Output verbatim the lines beginning at the one that contains "Click the Billing profile set up step label" and ending at the last line of the material, inclusive of both.
Entries provided section start
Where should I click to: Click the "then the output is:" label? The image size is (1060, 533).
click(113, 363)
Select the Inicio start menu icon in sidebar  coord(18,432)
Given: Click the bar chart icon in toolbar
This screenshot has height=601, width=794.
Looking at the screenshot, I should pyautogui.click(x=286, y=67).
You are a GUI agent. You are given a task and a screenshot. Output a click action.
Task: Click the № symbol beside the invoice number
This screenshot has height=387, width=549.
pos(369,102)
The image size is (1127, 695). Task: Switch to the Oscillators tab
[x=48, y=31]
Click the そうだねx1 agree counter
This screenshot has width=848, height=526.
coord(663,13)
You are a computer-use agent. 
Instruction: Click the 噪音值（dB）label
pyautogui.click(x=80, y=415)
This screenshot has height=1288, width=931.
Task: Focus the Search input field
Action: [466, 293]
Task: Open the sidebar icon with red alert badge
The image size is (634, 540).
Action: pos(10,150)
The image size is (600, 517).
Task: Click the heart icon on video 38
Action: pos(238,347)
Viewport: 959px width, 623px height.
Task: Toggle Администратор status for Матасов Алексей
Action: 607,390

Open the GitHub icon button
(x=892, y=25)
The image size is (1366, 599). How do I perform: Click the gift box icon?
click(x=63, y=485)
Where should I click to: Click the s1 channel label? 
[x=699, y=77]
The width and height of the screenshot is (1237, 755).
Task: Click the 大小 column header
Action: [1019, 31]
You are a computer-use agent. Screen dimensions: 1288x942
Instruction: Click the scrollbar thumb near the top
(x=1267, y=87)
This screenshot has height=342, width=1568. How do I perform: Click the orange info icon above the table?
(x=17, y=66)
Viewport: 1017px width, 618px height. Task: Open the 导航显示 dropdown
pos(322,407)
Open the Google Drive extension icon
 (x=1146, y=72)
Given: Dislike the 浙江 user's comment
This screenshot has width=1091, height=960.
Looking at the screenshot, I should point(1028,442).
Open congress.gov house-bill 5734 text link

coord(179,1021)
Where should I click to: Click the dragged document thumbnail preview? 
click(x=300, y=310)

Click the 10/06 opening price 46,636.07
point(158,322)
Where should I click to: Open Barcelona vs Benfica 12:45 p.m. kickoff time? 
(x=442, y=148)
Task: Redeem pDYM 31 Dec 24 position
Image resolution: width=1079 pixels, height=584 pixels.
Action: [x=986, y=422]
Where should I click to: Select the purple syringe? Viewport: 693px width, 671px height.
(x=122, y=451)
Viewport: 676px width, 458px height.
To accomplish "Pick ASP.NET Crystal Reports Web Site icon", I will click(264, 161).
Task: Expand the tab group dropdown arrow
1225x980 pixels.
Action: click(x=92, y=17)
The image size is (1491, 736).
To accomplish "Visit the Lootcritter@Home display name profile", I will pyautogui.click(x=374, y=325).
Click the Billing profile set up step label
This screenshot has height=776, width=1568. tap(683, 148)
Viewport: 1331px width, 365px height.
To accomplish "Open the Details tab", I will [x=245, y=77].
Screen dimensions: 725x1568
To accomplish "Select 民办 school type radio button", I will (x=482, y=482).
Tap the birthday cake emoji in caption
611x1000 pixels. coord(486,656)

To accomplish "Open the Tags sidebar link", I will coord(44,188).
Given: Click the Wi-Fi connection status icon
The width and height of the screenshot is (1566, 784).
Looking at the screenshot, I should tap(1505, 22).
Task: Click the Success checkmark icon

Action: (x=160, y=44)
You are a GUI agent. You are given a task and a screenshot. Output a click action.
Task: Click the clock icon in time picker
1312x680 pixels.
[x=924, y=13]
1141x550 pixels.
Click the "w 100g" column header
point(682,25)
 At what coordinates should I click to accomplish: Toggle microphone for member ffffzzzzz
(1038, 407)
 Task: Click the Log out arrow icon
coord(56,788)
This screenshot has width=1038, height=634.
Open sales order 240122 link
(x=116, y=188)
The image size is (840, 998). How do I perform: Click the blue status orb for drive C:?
Entries provided section end
Solution for this problem
Click the Billing profile set up step label
This screenshot has height=776, width=1568. tap(683, 148)
Viewport: 1331px width, 365px height.
To accomplish "Open the Details tab", I will [x=245, y=77].
Screen dimensions: 725x1568
To accomplish "Select 民办 school type radio button", I will (x=482, y=482).
Tap the birthday cake emoji in caption
611x1000 pixels. coord(486,656)

To accomplish "Open the Tags sidebar link", I will coord(44,188).
Given: Click the Wi-Fi connection status icon
The width and height of the screenshot is (1566, 784).
Looking at the screenshot, I should tap(1505, 22).
Task: Click the Success checkmark icon

Action: (x=160, y=44)
You are a GUI agent. You are given a task and a screenshot. Output a click action.
Task: Click the clock icon in time picker
1312x680 pixels.
[x=924, y=13]
1141x550 pixels.
Click the "w 100g" column header
point(682,25)
 At what coordinates should I click to accomplish: Toggle microphone for member ffffzzzzz
(1038, 407)
 Task: Click the Log out arrow icon
coord(56,788)
This screenshot has width=1038, height=634.
Open sales order 240122 link
(x=116, y=188)
The image size is (840, 998). How do I perform: Click the blue status orb for drive C:?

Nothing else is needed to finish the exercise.